Hi Avniet; multiculturalism creates reverse discrimination and racism against native born Canadians. You don't have to be of any color to experience this phenomenon. You can feel it in the "tolerance" displayed by minorities towards us. However; tolerance isn't the same as the melting pot in the U.S.A..it's not the same as acceptance which is way better than tolerance.
I wrote an essay about the 3 myths of Canadian Immigration which took me 8 months and hundreds of hours of research to complete. Send comments if you wish; I've got 35+ pages of feedback from everybody. Thanks again.
==>http://slaughteredsheep.blogspot.com/
The books I read about multiculturalism have had nothing good to say about it. I used most of these in the bibliography section of my essay at it's end. A top 10 best selling author in Canada; Diane Francis thinks that we have the worst system in the world. Here is the story below publish this September 2011.
http://opinion.financialpost.com/2011/09/06/canada-worst-immigration-system-in-the-world/
Canada admitted only 15% of people under the points system in 2010...it was 17% in 2009 and 23% in 2002...This means that almost nobody spoke English or French or even had an education. We have 18.7 million people in the labor force out of a population of 34 million people(1st source: Globe and Mail Newspaper, 2nd from Stats Canada). There are 3.3 million part tie workers and Canada has 1.4 million people our of work(500,000 in Ontario and 900,000 in the rest of the country). BMO economists forecast job growth of 15,000/month next year down from 240,000 this year and 372,000 last year(last 2 figures from Benjamin Tal, economist & CIBC World Markets).

◆ **Collected data entries**

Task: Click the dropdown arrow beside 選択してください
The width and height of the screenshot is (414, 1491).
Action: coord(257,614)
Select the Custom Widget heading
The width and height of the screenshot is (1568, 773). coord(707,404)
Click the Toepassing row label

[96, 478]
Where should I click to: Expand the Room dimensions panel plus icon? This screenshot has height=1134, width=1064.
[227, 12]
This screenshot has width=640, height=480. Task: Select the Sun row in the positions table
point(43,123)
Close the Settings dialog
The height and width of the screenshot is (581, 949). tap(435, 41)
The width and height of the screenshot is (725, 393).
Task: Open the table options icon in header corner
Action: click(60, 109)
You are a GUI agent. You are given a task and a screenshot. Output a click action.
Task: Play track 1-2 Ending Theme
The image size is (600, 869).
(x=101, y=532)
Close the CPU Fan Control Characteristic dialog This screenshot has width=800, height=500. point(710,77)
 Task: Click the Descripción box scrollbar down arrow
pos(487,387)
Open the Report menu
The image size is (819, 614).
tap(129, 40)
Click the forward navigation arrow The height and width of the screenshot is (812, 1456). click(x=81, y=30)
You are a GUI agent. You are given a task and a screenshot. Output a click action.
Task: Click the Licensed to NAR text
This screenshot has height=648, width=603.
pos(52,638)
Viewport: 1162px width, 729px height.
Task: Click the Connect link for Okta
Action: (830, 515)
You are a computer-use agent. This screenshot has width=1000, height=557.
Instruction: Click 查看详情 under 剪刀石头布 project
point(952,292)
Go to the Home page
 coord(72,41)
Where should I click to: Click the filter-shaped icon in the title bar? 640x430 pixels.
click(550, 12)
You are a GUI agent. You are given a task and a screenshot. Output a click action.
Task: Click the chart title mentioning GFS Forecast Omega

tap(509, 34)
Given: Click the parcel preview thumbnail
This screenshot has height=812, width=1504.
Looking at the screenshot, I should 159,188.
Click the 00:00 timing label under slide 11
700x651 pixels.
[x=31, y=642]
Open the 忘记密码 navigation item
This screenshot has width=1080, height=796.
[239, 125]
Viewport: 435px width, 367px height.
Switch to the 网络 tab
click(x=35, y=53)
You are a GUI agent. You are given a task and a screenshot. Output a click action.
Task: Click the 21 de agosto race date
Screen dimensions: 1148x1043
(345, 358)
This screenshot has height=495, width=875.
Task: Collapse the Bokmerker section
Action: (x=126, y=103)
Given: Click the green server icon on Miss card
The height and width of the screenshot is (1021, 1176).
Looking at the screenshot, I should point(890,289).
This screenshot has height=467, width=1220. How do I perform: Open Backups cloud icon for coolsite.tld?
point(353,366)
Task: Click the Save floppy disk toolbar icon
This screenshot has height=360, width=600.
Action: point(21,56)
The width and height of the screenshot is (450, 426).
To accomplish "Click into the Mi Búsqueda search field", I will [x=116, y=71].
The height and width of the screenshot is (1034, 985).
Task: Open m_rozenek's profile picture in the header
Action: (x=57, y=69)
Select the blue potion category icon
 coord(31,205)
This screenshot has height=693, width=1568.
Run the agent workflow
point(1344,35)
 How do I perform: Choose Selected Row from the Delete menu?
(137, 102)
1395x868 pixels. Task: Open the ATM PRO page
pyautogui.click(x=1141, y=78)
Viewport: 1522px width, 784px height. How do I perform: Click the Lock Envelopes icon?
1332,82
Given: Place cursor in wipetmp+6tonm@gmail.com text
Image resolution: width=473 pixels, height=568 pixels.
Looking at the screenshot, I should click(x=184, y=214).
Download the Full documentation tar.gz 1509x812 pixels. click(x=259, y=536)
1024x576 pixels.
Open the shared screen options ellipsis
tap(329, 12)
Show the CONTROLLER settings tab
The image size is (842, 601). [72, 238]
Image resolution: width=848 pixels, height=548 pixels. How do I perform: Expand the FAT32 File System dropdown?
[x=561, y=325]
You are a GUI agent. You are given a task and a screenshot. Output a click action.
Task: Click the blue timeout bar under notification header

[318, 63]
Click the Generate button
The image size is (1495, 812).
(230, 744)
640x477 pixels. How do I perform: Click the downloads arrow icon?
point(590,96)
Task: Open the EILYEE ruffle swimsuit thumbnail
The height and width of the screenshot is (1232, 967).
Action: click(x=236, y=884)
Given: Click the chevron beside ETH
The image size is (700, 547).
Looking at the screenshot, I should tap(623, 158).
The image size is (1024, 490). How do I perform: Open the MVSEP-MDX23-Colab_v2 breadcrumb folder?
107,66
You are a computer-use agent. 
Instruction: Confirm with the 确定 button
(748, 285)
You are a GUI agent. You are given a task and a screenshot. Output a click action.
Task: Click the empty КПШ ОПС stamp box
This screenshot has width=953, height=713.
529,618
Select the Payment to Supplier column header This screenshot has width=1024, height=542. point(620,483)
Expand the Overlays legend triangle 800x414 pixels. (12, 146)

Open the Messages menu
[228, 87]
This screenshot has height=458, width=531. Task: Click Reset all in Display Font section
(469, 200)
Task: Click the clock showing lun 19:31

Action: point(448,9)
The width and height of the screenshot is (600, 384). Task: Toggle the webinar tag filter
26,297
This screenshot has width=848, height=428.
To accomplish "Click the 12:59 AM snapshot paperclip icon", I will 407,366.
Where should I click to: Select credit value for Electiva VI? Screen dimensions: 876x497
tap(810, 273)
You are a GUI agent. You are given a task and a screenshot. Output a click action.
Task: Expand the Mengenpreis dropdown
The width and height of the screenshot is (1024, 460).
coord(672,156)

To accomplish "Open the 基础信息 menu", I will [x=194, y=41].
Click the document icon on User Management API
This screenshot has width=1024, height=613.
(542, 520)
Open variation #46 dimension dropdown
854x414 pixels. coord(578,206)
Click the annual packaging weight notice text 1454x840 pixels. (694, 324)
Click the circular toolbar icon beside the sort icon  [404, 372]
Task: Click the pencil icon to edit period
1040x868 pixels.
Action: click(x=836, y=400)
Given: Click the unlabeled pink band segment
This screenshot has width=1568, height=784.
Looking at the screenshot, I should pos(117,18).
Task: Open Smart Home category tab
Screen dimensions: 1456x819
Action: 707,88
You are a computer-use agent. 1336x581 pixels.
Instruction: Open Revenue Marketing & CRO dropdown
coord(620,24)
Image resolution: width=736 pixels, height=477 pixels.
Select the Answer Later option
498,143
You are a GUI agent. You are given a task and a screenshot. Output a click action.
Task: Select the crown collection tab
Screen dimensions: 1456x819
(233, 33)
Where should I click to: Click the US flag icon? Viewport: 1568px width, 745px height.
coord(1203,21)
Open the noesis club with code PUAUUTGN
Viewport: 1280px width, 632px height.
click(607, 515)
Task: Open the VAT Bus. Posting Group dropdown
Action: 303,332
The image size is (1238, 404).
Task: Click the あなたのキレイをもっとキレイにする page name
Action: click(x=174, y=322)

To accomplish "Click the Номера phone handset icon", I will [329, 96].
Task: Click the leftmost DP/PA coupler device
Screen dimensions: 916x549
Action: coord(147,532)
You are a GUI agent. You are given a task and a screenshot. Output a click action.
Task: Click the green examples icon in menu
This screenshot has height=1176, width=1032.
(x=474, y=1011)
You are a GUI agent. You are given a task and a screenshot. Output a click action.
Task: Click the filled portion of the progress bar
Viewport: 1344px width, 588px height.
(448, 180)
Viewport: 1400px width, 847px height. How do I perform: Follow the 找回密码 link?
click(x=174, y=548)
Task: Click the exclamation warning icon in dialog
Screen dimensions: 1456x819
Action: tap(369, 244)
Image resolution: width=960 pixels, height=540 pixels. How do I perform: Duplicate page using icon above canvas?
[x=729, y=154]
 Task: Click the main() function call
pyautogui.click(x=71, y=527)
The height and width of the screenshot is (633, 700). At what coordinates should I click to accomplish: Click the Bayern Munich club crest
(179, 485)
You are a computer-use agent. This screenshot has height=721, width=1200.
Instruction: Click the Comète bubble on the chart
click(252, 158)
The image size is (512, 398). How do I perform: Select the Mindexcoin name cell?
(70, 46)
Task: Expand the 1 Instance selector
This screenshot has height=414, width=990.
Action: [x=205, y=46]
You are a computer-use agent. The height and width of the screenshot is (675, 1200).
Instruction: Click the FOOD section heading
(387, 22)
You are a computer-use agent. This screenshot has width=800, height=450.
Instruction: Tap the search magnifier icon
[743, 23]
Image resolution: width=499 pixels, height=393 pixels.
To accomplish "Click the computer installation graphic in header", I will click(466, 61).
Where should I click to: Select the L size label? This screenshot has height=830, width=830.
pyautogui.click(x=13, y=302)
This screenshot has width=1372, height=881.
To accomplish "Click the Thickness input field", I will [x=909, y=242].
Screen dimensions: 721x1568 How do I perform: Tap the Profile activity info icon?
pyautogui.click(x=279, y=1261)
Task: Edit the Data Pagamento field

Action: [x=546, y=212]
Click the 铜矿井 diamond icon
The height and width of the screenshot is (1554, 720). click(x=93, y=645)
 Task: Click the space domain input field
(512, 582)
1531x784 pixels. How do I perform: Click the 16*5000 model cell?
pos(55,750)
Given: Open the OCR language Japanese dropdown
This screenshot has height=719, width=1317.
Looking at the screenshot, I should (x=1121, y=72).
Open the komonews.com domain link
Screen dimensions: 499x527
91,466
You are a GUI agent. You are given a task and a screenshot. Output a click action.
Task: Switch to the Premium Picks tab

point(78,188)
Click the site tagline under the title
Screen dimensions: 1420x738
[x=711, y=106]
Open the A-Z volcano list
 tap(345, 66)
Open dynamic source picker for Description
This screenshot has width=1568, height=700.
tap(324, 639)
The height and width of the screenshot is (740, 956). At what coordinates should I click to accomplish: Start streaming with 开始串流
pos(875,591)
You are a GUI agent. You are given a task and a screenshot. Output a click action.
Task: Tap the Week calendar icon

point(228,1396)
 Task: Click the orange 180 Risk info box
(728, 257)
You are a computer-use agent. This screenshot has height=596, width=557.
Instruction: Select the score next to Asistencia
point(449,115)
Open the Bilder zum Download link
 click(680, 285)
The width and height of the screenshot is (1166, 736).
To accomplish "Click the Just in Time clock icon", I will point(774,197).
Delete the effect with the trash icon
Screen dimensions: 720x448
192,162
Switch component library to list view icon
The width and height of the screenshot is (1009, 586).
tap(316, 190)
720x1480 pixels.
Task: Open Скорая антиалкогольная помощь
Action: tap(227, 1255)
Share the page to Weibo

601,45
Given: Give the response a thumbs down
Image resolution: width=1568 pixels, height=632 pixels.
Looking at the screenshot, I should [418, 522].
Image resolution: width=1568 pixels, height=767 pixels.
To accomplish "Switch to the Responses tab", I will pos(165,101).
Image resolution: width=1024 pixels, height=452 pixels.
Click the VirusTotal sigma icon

◆ **WHAT NEEDS TO BE DONE**
According to the comment on Canadian immigration, what percentage of people did Canada admit under the points system in 2010?

◆ **ANSWER TO THE EXERCISE**
15%